New series looks at life, hunt for Hezbollah’s ‘ghost’ military leader

Ghosts of Beirut attempts to tell the story of Imad Mughniyeh, one of Hezbollah’s most infamous military leaders, in a four-part fictional series that the director hopes will bring nuance to the former leader.

Imad Mughniyeh (portrayed by Amir Khoury) as depicted by Showtime's 'Ghosts of Beirut.' (Credit: Showtime screenshot)

On Feb. 12, 2008, an explosion ripped through the Syrian capital Damascus.

It came as a shock. At the time, Damascus was widely viewed as being stable and not prone to such bombings.

The information revealed in the aftermath of the bombing was an even bigger shock.

On Feb. 14, 2008, Hezbollah’s secretary-general, Hassan Nasrallah, announced that Imad Mughniyeh was the victim of the car bomb.

The name Imad Mughniyeh meant little to anyone outside of a select few in Hezbollah, but when his bespectacled and camouflaged image began to appear throughout Hezbollah-dominated areas in Lebanon, it began to click for more and more people: That was Hajj Radwan.
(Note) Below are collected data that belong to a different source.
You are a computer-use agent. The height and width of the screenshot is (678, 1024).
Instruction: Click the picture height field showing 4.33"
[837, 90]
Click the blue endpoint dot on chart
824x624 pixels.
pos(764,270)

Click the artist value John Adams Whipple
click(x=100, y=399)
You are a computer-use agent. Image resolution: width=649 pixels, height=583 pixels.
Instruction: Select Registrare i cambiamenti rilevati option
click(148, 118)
Mughniyeh, more commonly known as Hajj Radwan throughout Hezbollah during his life, was the architect of Hezbollah’s military strategy and is believed to have been behind some of the biggest operations undertaken by the Shiite group.

To this day, he remains shrouded in mystery with little known about him and few photos outside of the ones in Hezbollah’s archives even existing.

Even within Hezbollah where he was a senior leader, few knew his true identity.

“He and somebody else senior in the Islamic Resistance went off to a meeting somewhere and the guard at the entrance refused to let Mughniyeh in, not knowing who he was,” Nicholas Blanford, a nonresident fellow at the Atlantic Council’s Rafik Hariri Middle East Center and author of Warriors of God told L'Orient Today. “So, instead of Mughniyeh saying ‘Don’t you know who I am? I’m the head of the moqawama,’ basically, he just kept quiet and the other guy that he was with explained that ‘No no no, this guy needs to come into the meeting’ and he was let in.”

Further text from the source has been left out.